→ Work instructions: In the data below, set down exactly the lines from the one containing "The width and height of the screenshot is (661, 458)." up to and including the one containing "This screenshot has height=249, width=435.". Leave the pictures out.

→ Dataset extract:
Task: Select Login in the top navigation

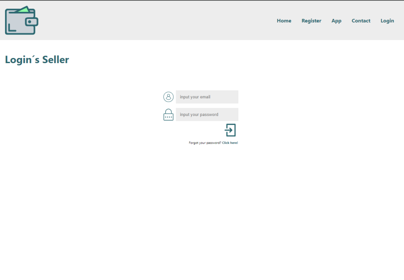Action: point(387,21)
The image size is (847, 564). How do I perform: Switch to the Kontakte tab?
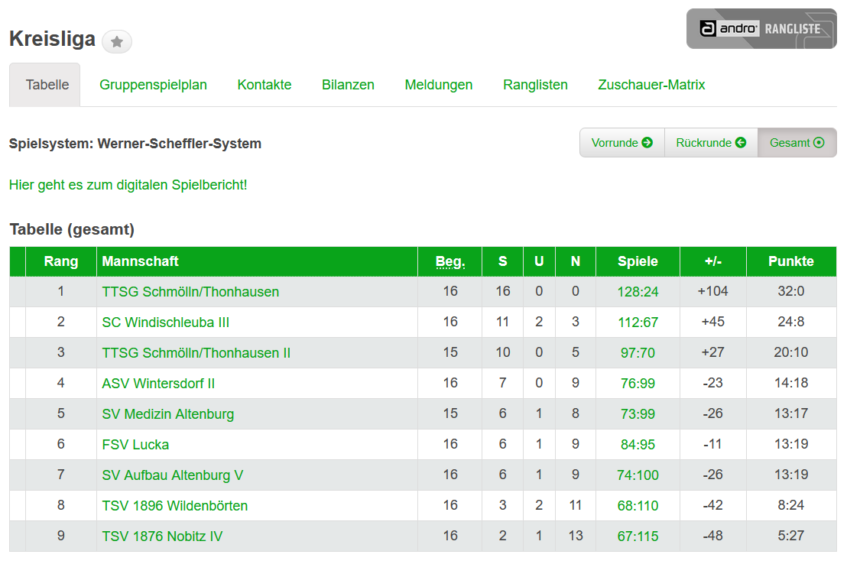point(264,85)
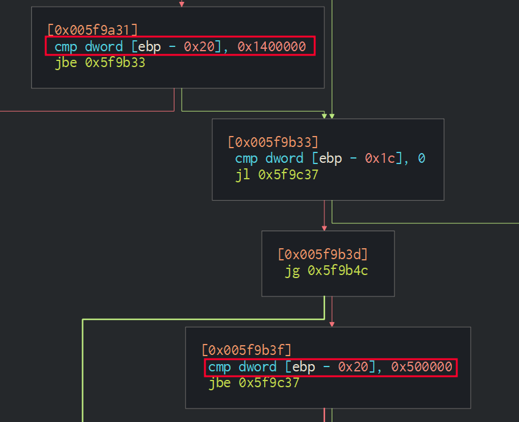Select the cmp mnemonic in block 0x005f9a31
The width and height of the screenshot is (519, 422).
[x=66, y=46]
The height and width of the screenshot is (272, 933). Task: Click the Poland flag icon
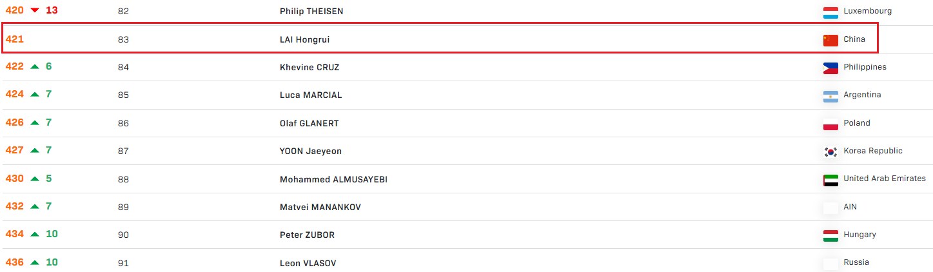coord(830,124)
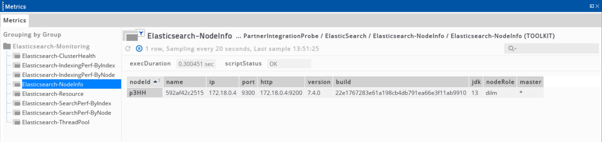602x142 pixels.
Task: Click the Elasticsearch-ThreadPool item icon
Action: pos(17,122)

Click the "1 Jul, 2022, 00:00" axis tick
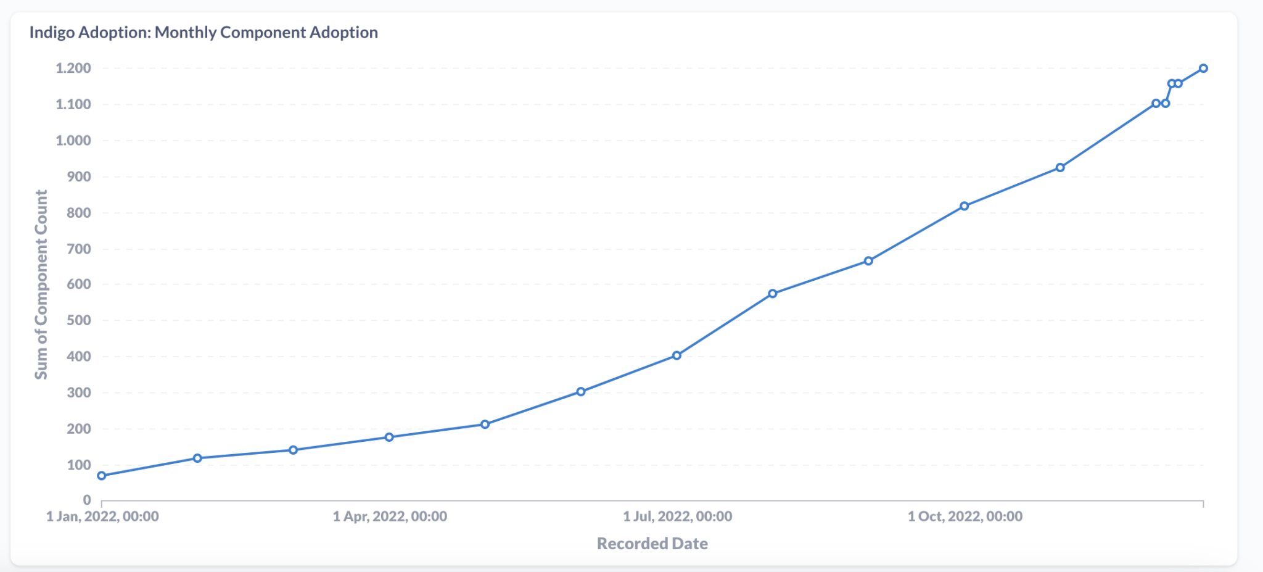[x=677, y=516]
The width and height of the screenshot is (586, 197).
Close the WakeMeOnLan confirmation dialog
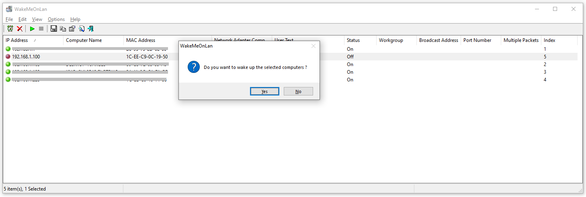pos(313,46)
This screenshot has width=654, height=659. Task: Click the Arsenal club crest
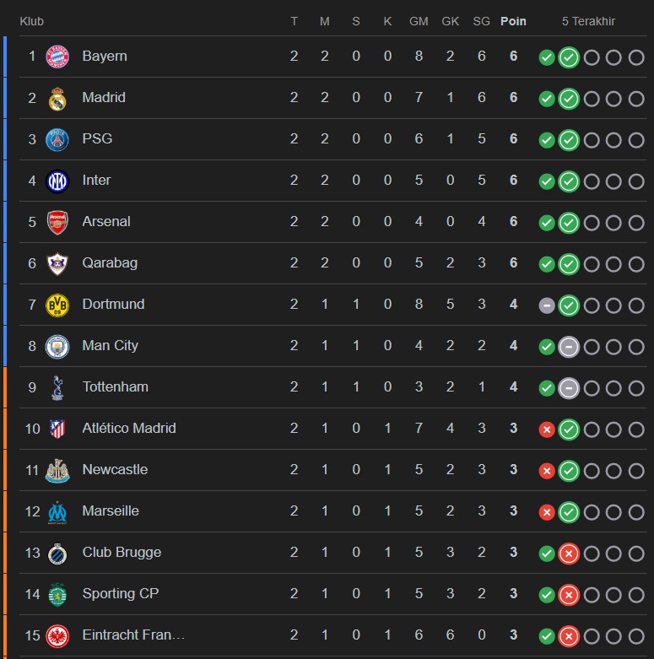click(x=57, y=222)
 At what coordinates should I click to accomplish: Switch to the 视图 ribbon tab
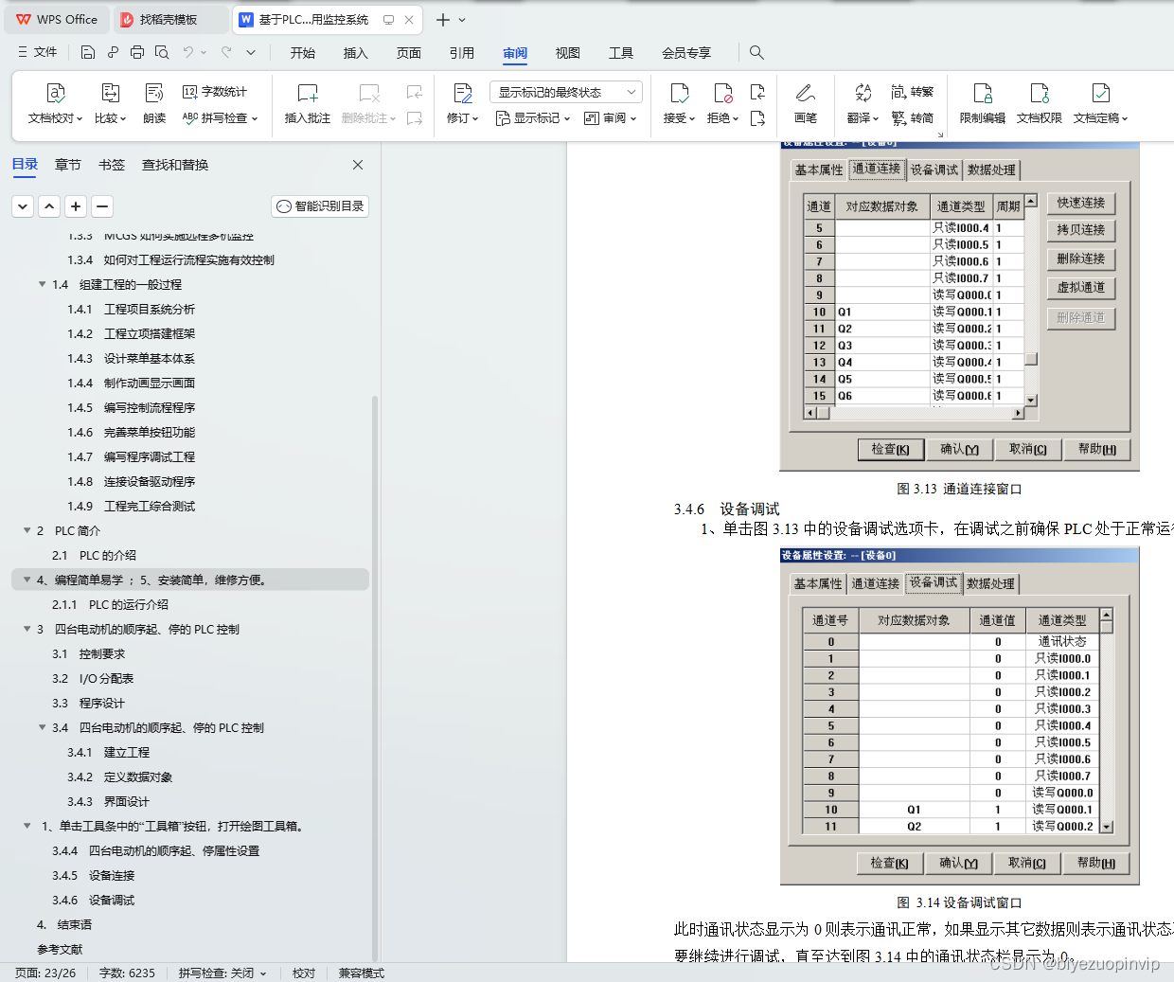point(567,53)
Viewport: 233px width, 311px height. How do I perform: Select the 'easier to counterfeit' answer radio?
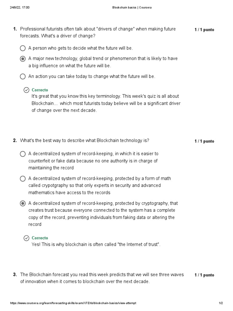pos(23,154)
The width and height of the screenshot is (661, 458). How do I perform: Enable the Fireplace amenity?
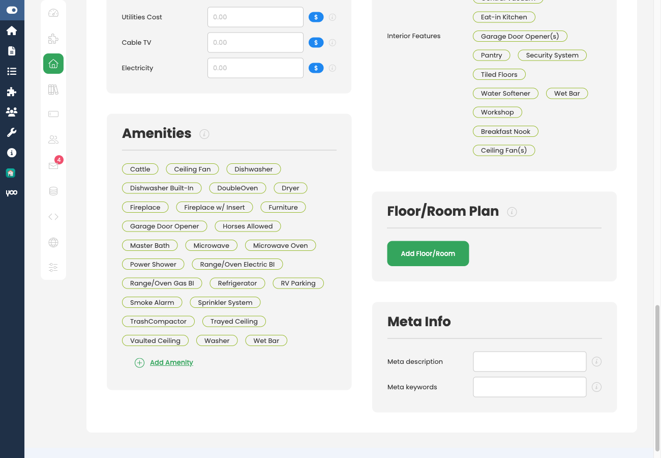(145, 207)
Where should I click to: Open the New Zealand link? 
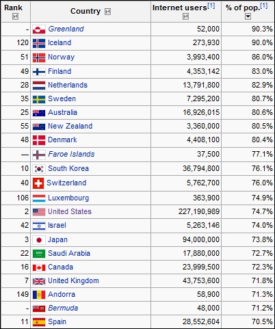pyautogui.click(x=70, y=126)
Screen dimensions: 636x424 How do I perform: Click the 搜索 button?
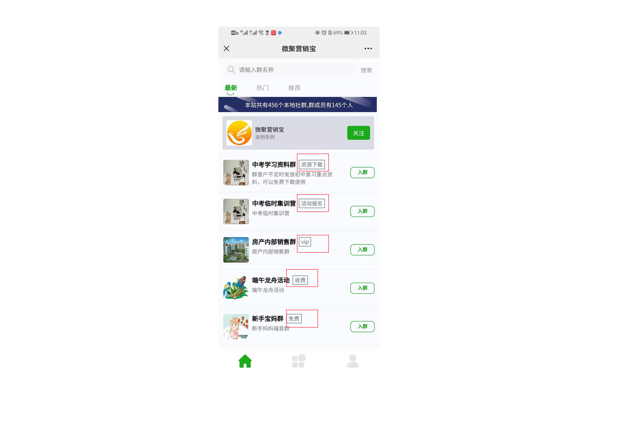coord(366,70)
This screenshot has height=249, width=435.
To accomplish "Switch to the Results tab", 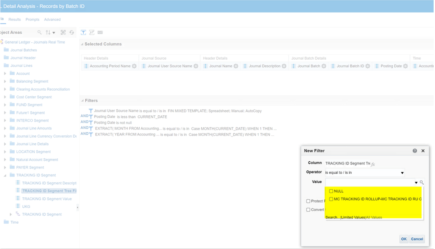I will click(x=15, y=19).
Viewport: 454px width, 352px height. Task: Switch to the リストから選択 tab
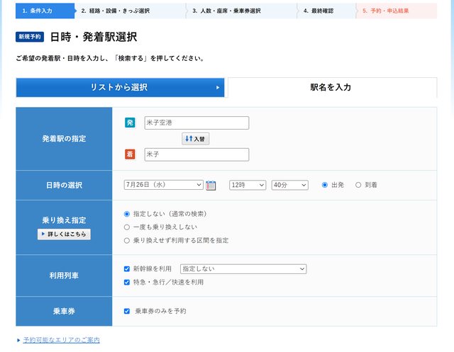pos(121,88)
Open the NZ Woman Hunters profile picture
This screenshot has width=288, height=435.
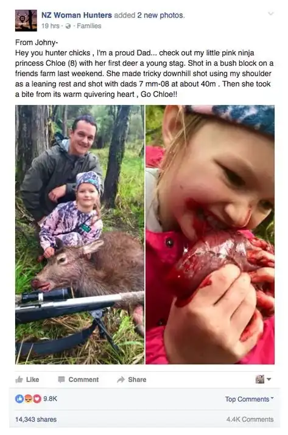[26, 21]
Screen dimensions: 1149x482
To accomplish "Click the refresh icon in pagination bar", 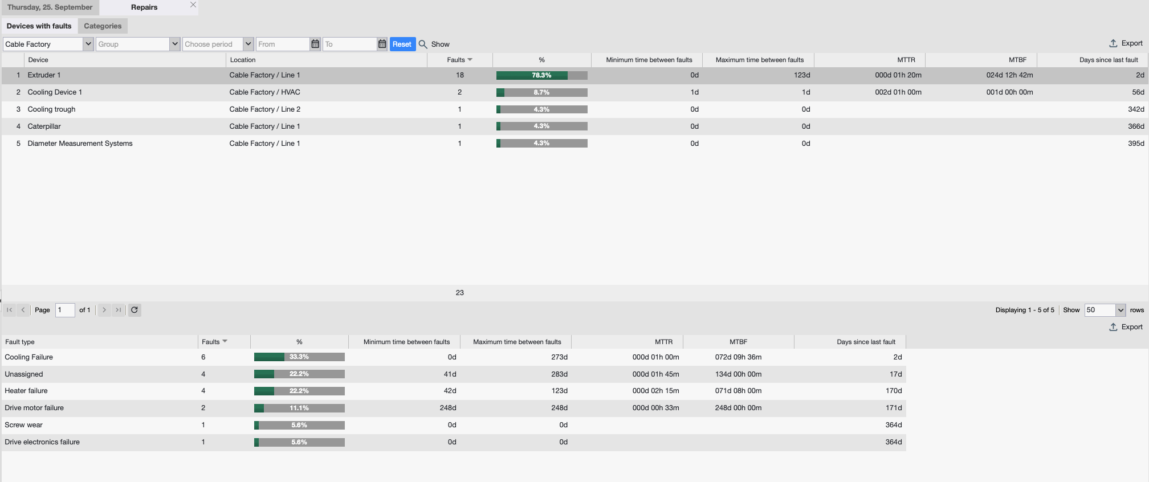I will tap(135, 310).
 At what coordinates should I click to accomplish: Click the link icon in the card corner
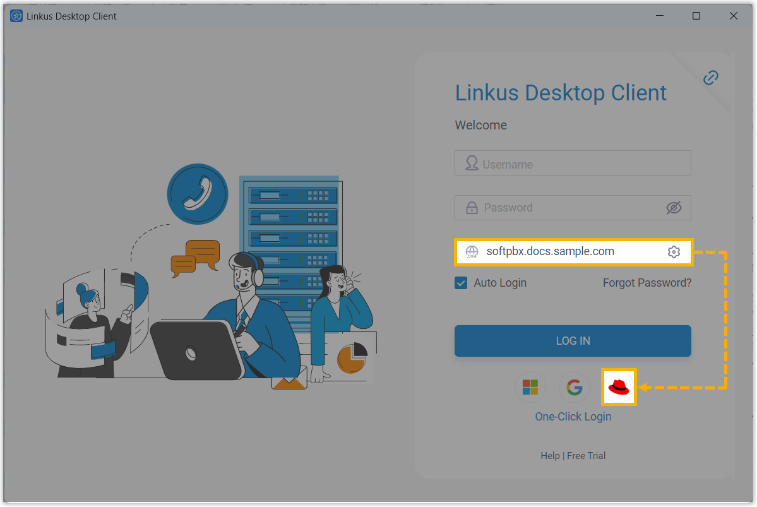click(711, 78)
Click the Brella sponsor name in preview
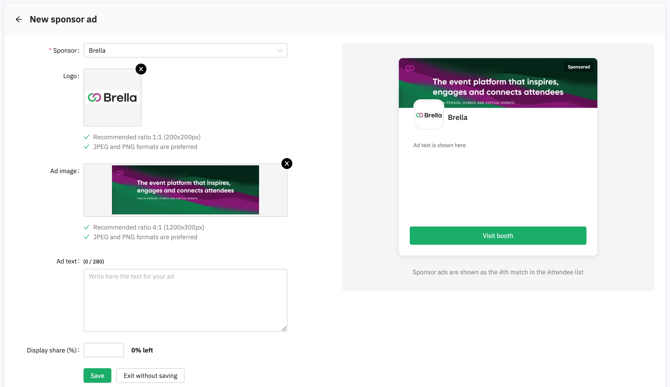This screenshot has width=670, height=387. click(458, 117)
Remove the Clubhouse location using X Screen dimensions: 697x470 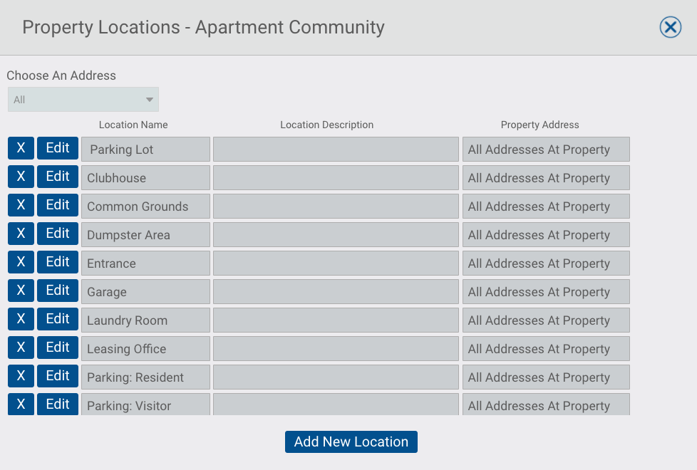click(x=21, y=177)
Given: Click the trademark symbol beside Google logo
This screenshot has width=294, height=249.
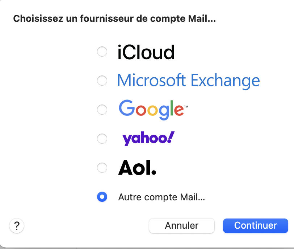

→ Task solution:
The width and height of the screenshot is (661, 458). How do I perform: Enable the Fireplace amenity?
(145, 207)
Where should I click to: Open the New Zealand link? 
pyautogui.click(x=70, y=126)
Screen dimensions: 636x424 How do I perform: Click the 搜索 button?
coord(366,70)
This screenshot has height=249, width=435.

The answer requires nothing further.